American Food & International Tastes
It’s funny to note that some of the food preparations commonly considered American, were actually created in other countries (burgers and hot dogs, for instance, have Germany written all over their calories). The USA is home to people from diverse backgrounds and habits, so this actually does a lot of good when it comes to food variety.
If there is something that the US does a lot and does well, that is beef burgers! Nowhere else in the world have I had such juicy and flavorful burgers.
The problem is that, when you travel around small town America, you’re pretty much reduced to either beef burgers, beef sandwiches, beef steak or, when you get lucky, some chicken or turkey burgers.. and that does become tiring quite fast. Fries are, with no exception, the side order of excellence. So either you have a salad, which in most cases is not a complete balanced meal (not to mention unfulfilling) or you’re left with the extremely heavy options that will take a while to digest.
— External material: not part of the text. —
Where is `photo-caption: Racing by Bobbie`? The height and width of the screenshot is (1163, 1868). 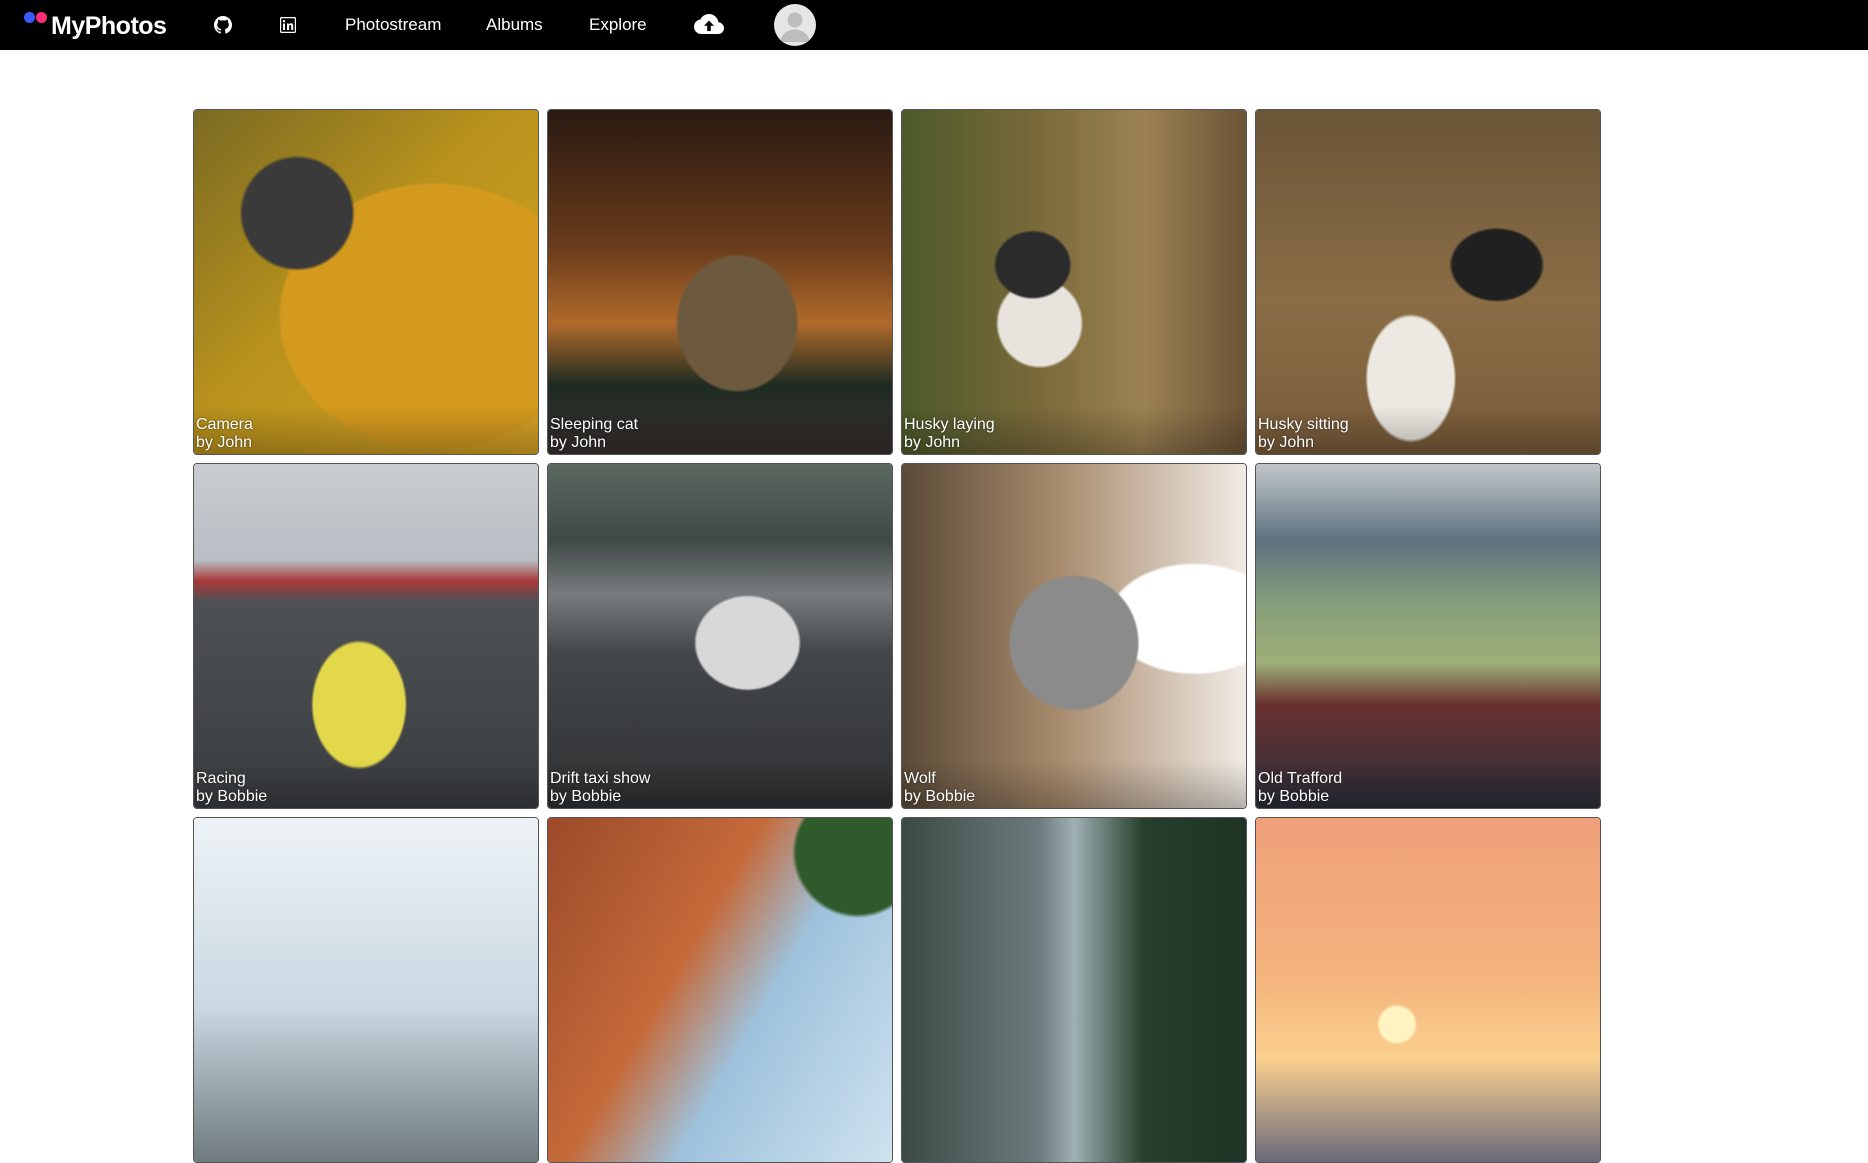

We found immigrant run places to generally be more budget friendly while offering good quality of food. In fact, we had a lot of memorable meals, specially those including Asian and Mexican fare.
There is plenty of good food being grown in the USA, but there is a lot of it going to waste too – a sin most developed countries are guilty off and that this TED Talk explains beautifully:
My views on food in the USA and the world couldn’t possibly fit in one article only. I just hope more people would enjoy food but do so with conscious of what goes beyond just the taste in a given moment: a personal and family acknowledgement of how the things you eat affect you (you truly are what you eat!), how you feed your children and how this will affect their lives. And how your food practices affect the world we live in too.
There is obviously a lot of good food in the USA: ingredients, dishes and, of course, restaurants. Still, on our travels, I can say we have a good eating experience in places where we generally get to eat well. In countries where we do not have do to “research” on best place to eat at, where we do not have to spend above average to eat a good meal. A country with good food is the one that offers decent meals at all price levels, on any given street, no matter if in the city or country-side. Where the most common food is good, wholesome food.
I know there are a variety of food movements in the USA and a lot of people thriving to eat well and do so in a sustainable way. If you are one of these people, I salute you. If you are not, I just wish you’d keep in mind that if our land is only as good as the food it feeds us, we’re only as good as the food we eat.